Op 15 mei vorig seizoen organiseerde Toneelhuis in samenwerking met Behoud de Begeerte een gesprek naar aanleiding van De misdaad, het derde en laatste deel van De man zonder eigenschappen. Rond de tafel zaten Yves Petry, auteur van De misdaad, Mieke de Loof, schrijfster van literaire misdaadromans, acteur Herbert Flack en journalist Patrick Van Gompel. Het gesprek werd geleid door Betty Mellaerts.

Betty Mellaerts
Goedenavond en welkom bij Kaffee Musil: Moord in de Bourla. Ik hoop dat u stevig in uw stoelen zit vanavond. Dit seizoen is de theaterbewerking van Musils roman De man zonder eigenschappen in drie delen opgevoerd in een regie van Guy Cassiers. Toneelhuis en Behoud de Begeerte werken samen om in de marge van die opvoeringen enkele facetten van het boek te belichten. Musil schreef meer dan twintig jaar aan zijn roman en toen hij in 1942 stierf, was het boek niet af.  Zijn weduwe heeft het een jaar later toch laten verschijnen met kladjes op het einde. Het derde deel van Cassiers trilogie kreeg de titel De misdaad. De tekst werd geschreven door Yves Petry. Yves Petry combineert het romanpersonage Moosbrugger, een verkrachter en moordenaar, met de schrijver Musil, want het blijkt dat de schrijver Musil ook een schuld met zich meedroeg waardoor hij misschien meer raakvlakken vertoonde met de moordenaar Moosbrugger, dan je op het eerste zicht zou denken. Ook dat verwerkte Yves Petry in zijn tekst. Yves Petry probeert zich in te beelden wat er in het hoofd van een moordenaar omgaat. En wij willen zijn ervaringen met die literaire moorden vanavond graag toetsen aan die van Mieke de Loof, schrijfster van een reeks historisch gesitueerde misdaadverhalen. Ook Patrick Van Gompel schuift straks een stoel bij voor het gesprek. Hij is bij u wellicht het meest bekend als VTM-journalist, maar hij schrijft in De Morgen ook over literaire thrillers en misdaadromans. Hij is tevens jurylid van de Hercule Poirot prijs. Aan acteur Herbert Flack hebben we gevraagd om een aantal moordscènes uit de wereldliteratuur voor te lezen. Hij speelt al enkele jaren inspecteur Van In in de televisieserie Aspe en is een kenner van diens werk. Ook hij neemt straks deel aan het gesprek.

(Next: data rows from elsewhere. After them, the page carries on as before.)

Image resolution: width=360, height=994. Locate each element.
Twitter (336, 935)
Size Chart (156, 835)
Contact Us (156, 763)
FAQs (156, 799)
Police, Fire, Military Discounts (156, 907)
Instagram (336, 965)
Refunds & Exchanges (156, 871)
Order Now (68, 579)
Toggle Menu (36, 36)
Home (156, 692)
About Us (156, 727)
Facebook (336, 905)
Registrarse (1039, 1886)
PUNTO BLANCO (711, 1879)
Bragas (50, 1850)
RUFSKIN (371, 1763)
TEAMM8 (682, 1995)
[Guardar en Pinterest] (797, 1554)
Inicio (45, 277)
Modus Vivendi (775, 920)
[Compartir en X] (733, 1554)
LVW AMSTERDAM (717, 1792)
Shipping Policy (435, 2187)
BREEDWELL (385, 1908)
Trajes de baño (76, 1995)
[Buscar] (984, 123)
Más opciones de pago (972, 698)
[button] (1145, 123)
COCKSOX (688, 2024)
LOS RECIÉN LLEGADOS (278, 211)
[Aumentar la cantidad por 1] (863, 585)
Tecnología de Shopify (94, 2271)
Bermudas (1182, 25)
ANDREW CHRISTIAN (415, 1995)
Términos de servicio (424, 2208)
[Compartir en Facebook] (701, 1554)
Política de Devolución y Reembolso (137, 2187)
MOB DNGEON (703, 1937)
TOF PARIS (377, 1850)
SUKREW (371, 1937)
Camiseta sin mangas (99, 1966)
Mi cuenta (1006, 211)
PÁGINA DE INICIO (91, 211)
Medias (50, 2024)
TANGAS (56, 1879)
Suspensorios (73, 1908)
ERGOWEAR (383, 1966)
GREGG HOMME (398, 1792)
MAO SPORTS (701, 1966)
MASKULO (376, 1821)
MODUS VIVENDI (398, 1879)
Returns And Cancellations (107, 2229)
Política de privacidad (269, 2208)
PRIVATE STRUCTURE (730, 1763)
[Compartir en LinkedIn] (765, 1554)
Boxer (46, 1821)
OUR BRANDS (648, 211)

Maar eerst gaan we luisteren naar een aantal fragmenten uit het werk van Yves Petry en van Mieke de Loof. Beginnen doen we met Mieke de Loof. Zij is filosofe en sociologe van opleiding. Ze werkte als wetenschappelijk onderzoeker en was docente toen ze besliste om alleen nog te gaan schrijven. Ze begon aan een grondig gedocumenteerde cyclus van zeven misdaadromans die zich afspelen in het Wenen van 1913-1914. Haar hoofdpersonage is Ignace, een knappe jezuïet, psychiater en geheim agent. Mieke zal straks voorlezen uit Wrede Schoonheid. Dat is het derde boek in de reeks en intussen is het vierde deel uit. In Wrede Schoonheid vinden afschuwelijke moorden plaats, ook op kinderen, die herinneringen oproepen aan kunstwerken. Ik mag daar niet teveel over vertellen, maar dat moet je wel weten omdat de schilder Egon Schiele vrij snel met de vinger wordt gewezen in verband met die moorden en dat omdat hij jonge meisjes en vrouwen in onwelvoeglijke poses tekent en zelfs  dood vindt hij ze nog fascinerend. Maar dan ben je natuurlijk nog geen moordenaar, dus wie heeft het dan wel gedaan? Ook Yves Petry is van opleiding filosoof, en misschien moeten we daar straks maar een vraag over stellen; hoe dat zit met filosofen en moordenaars. Yves Petry debuteerde in 1999 met Het jaar van de man. Een boek dat heel veel lof kreeg, maar de grootste bekroning tot nog toe viel hem vorig jaar, in 2011, te beurt: de Libris Literatuurprijs voor De Maagd Marino. Een op z’n minst onthutsende roman. Kort samengevat: een man ketent een andere man met diens goedkeuring aan een muur van zijn huiskamer. Hij zal hem vermoorden en delen van het lijk in de diepvriezer bewaren om ze achteraf op te eten. Dat gebeurde echt in Duitsland, maar de ware feiten zijn voor Yves Petry slechts een aanleiding geweest voor een roman over het verleggen van ethische grenzen en waarschijnlijk ook over existentiële eenzaamheid.

Yves Petry
Goedenavond. Er was mij gevraagd een bloederige scène voor te lezen. Die is inderdaad te vinden op de eerste pagina’s van mijn boek De Maagd Marino, maar ik ga ze niet helemaal lezen. Er zijn mensen die vinden dat dit de beste pagina’s zijn van mijn boek. Dat het daarna een beetje inzakt en een traag, meditatief, psychologisch en filosofisch verhaal wordt. Er zijn ook mensen die beweren dat dit hoofdstuk hun bijna het boek had doen wegleggen, maar dat het zich gelukkig herpakt na deze afschuwelijke pagina’s en dat het een heel diepzinnige en fijngevoelige emotionele en situationele sfeertekening wordt. En er zijn mensen die van dit eerste hoofdstuk hebben gehoord en beslist hebben mijn boek zeker nooit aan te raken. Die mensen wonen vooral in Nederland. Ikzelf vind deze pagina’s niet de interessantste, zeker niet het hoogtepunt van mijn roman, maar omdat de moord waarvan er sprake is eigenlijk een heel boek op de achtergrond aanwezig is, vond ik het artistiek een beetje laf of gemakzuchtig om toch niet te proberen deze scène op papier te krijgen. Dat was niet zo eenvoudig.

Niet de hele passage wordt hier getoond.